===== TASK DATA

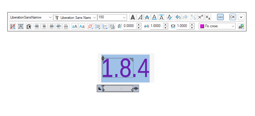Click the undo arrow icon

pos(178,17)
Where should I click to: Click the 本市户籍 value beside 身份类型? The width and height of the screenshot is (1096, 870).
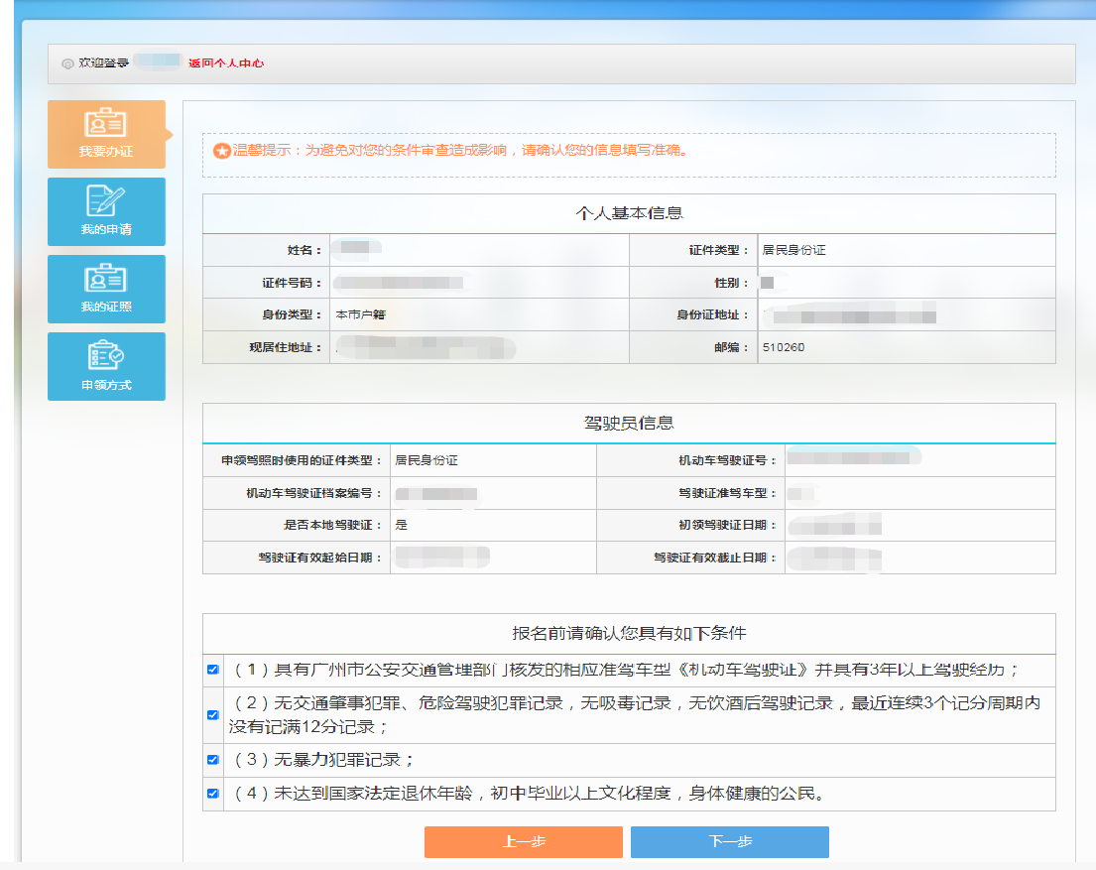click(x=361, y=315)
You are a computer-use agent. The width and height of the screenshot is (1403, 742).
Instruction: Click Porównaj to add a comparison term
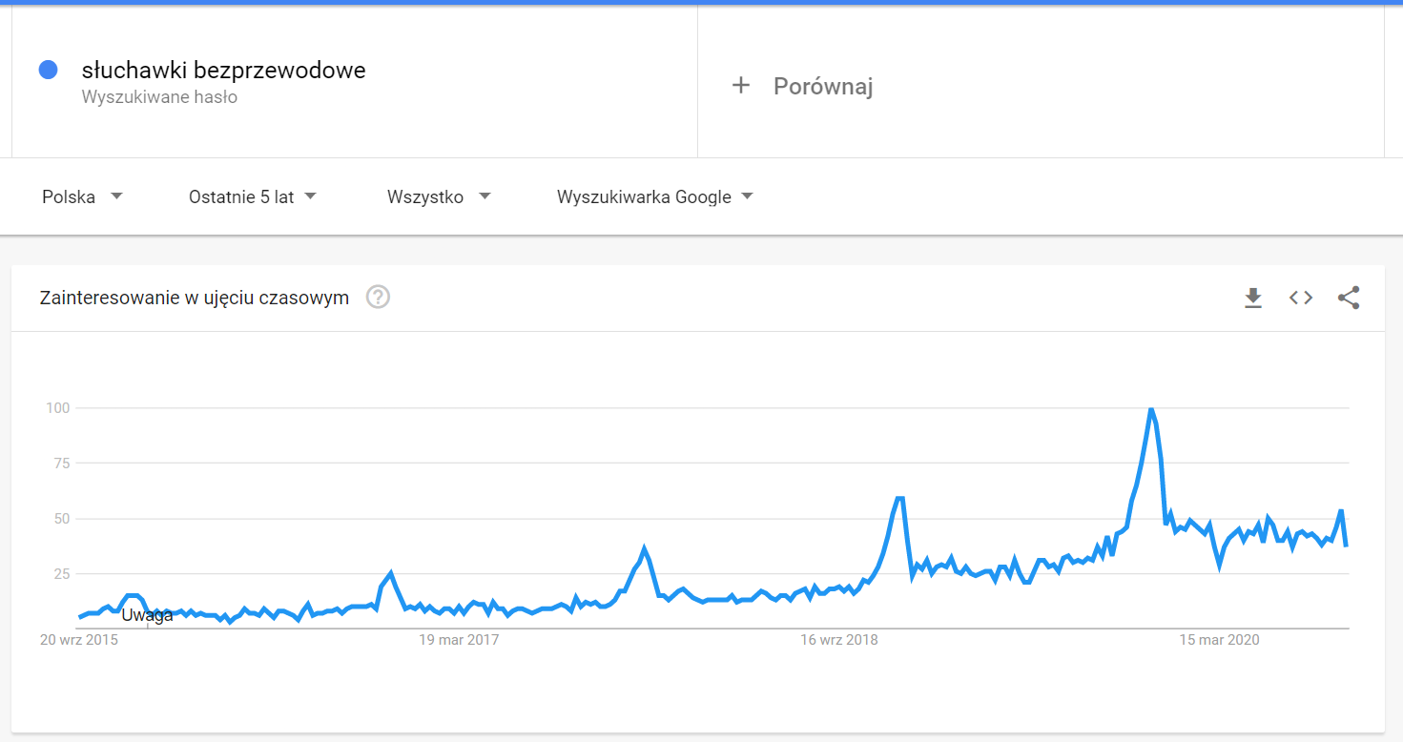pyautogui.click(x=821, y=85)
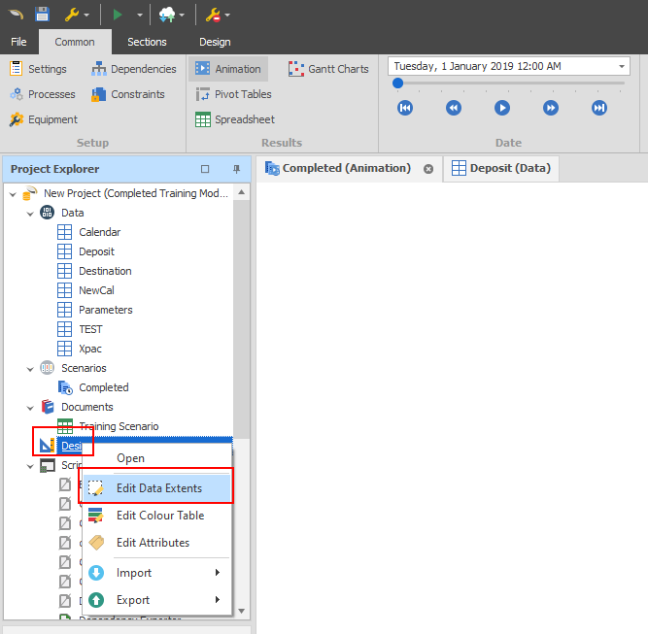The image size is (648, 634).
Task: Click the date timeline slider handle
Action: tap(397, 83)
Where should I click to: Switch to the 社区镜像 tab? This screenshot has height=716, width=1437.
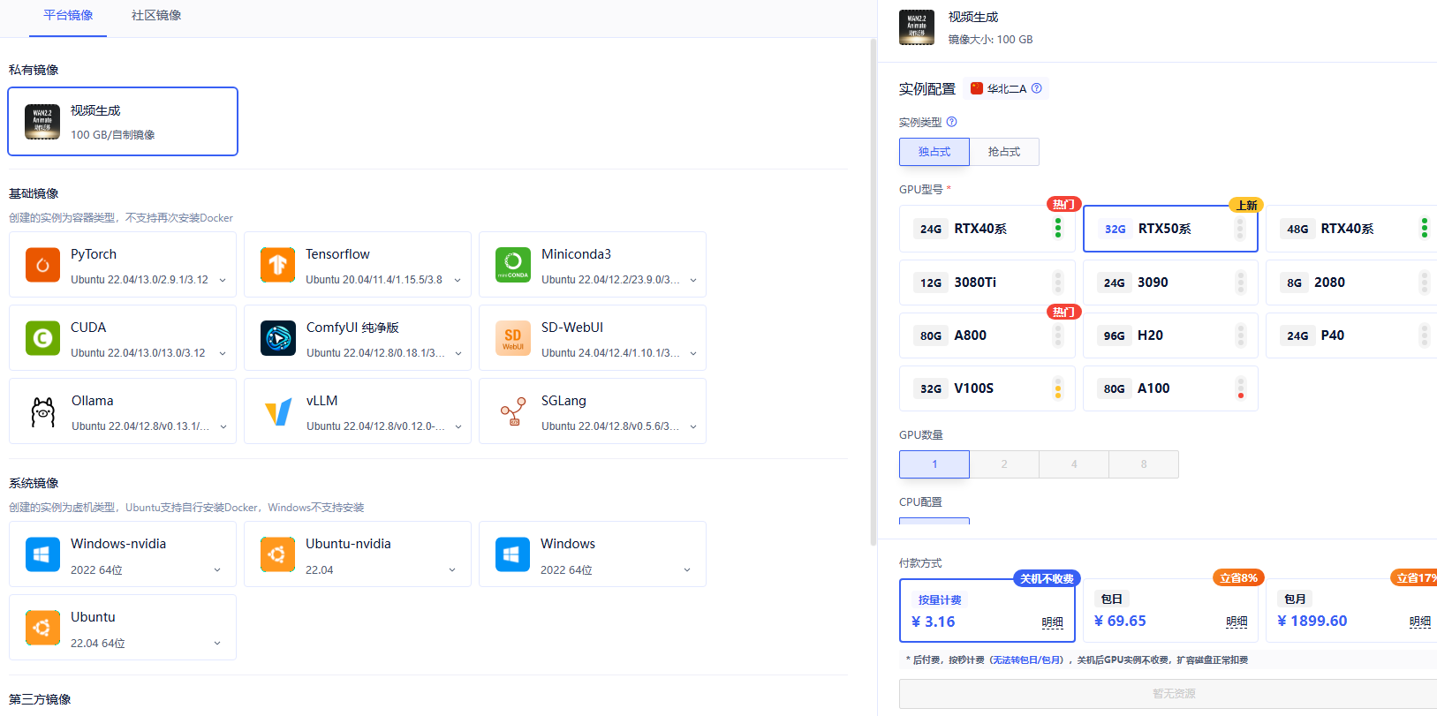coord(156,16)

==========

→ **ABOUT THIS TASK**: Lines from the one containing "You are a computer-use" through the end of the listing, both included, are to be restated exactly, and pictures are to be left out.

→ **RESPONSE TO THIS TASK**:
You are a computer-use agent. The width and height of the screenshot is (1403, 742).
Instruction: Click Porównaj to add a comparison term
pyautogui.click(x=821, y=85)
The image size is (648, 634).
Task: Click the date timeline slider handle
Action: tap(397, 83)
Where should I click to: Switch to the 社区镜像 tab? This screenshot has height=716, width=1437.
coord(156,16)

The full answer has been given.